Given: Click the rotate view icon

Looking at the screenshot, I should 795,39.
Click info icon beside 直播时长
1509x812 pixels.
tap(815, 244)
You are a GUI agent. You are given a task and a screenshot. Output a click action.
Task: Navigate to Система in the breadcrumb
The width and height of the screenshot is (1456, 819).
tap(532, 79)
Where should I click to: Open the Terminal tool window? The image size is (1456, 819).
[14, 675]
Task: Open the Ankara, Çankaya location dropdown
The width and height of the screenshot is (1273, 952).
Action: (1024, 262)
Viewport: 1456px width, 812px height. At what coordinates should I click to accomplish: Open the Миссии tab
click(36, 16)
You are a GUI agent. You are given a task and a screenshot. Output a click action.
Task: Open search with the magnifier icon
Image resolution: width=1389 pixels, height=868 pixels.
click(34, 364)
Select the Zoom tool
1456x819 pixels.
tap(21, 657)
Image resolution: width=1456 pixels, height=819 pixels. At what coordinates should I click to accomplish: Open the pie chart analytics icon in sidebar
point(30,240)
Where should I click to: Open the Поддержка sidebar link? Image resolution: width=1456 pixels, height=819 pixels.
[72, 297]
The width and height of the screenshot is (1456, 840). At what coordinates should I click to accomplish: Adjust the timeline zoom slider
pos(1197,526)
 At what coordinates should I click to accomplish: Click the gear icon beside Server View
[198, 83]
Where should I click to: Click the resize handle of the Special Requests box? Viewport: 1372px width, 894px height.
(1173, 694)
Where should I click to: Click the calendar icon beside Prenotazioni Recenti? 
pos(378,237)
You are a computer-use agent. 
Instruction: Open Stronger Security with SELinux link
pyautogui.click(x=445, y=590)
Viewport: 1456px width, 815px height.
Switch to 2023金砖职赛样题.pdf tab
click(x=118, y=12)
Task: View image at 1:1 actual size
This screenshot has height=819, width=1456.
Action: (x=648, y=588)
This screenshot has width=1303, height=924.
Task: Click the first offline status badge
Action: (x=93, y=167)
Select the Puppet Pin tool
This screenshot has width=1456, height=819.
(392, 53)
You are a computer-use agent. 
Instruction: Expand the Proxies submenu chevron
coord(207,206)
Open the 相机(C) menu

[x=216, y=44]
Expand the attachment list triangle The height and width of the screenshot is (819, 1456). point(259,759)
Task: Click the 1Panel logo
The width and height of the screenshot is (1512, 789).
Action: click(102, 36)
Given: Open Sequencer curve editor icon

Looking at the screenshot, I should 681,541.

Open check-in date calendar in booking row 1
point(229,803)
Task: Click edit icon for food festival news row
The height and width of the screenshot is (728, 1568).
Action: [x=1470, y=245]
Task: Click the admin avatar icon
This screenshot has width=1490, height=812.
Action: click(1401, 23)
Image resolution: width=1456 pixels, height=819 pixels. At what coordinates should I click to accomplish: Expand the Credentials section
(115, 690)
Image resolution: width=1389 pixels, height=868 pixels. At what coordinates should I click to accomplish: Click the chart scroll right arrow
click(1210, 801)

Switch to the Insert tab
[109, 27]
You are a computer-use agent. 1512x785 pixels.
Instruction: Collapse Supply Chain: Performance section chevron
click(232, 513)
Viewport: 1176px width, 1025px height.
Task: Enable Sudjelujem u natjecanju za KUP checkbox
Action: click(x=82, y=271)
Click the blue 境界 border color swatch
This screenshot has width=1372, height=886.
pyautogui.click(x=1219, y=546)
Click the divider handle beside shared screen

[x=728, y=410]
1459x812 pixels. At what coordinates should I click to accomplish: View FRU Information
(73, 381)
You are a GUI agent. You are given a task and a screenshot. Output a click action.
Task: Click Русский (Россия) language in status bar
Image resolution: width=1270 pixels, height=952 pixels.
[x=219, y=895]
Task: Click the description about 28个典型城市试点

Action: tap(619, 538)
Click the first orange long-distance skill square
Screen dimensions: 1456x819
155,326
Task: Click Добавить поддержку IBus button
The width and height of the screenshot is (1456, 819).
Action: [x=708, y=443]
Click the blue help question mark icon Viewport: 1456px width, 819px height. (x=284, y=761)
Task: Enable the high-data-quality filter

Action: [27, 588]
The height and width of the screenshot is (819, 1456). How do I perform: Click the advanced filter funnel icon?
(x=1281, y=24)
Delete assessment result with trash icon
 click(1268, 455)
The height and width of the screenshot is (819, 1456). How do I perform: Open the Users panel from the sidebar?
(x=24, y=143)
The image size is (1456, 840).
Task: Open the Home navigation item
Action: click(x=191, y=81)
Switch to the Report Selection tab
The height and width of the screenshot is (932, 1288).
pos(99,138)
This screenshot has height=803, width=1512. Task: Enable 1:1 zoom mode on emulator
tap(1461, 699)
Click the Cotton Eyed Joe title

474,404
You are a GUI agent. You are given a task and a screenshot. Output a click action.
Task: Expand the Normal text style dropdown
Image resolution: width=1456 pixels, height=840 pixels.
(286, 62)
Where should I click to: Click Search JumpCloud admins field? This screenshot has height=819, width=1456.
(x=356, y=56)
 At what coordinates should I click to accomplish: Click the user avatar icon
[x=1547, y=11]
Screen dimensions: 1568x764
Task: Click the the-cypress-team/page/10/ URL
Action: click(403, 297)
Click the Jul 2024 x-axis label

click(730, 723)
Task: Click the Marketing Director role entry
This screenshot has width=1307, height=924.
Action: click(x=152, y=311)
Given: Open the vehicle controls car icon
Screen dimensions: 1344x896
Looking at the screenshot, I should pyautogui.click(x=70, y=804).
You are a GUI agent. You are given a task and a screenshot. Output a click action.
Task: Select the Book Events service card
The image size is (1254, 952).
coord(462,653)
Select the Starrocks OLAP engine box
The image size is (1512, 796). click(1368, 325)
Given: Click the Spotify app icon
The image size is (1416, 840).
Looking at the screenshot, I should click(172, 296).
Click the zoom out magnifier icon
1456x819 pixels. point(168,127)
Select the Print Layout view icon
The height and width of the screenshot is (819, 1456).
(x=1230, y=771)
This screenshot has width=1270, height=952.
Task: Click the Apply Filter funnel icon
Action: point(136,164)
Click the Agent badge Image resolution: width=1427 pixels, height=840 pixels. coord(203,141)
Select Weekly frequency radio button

+--

◆ WORK TASK
In the listing above, find the line with "This screenshot has width=1456, height=819." and the line with "Task: Click the admin avatar icon", then print exactly those lines and every line between them.

◆ RESPONSE TO THE EXERCISE
This screenshot has width=1456, height=819.
(392, 53)
You are a computer-use agent. 
Instruction: Expand the Proxies submenu chevron
coord(207,206)
Open the 相机(C) menu

[x=216, y=44]
Expand the attachment list triangle The height and width of the screenshot is (819, 1456). point(259,759)
Task: Click the 1Panel logo
The width and height of the screenshot is (1512, 789).
Action: click(102, 36)
Given: Open Sequencer curve editor icon

Looking at the screenshot, I should 681,541.

Open check-in date calendar in booking row 1
point(229,803)
Task: Click edit icon for food festival news row
The height and width of the screenshot is (728, 1568).
Action: [x=1470, y=245]
Task: Click the admin avatar icon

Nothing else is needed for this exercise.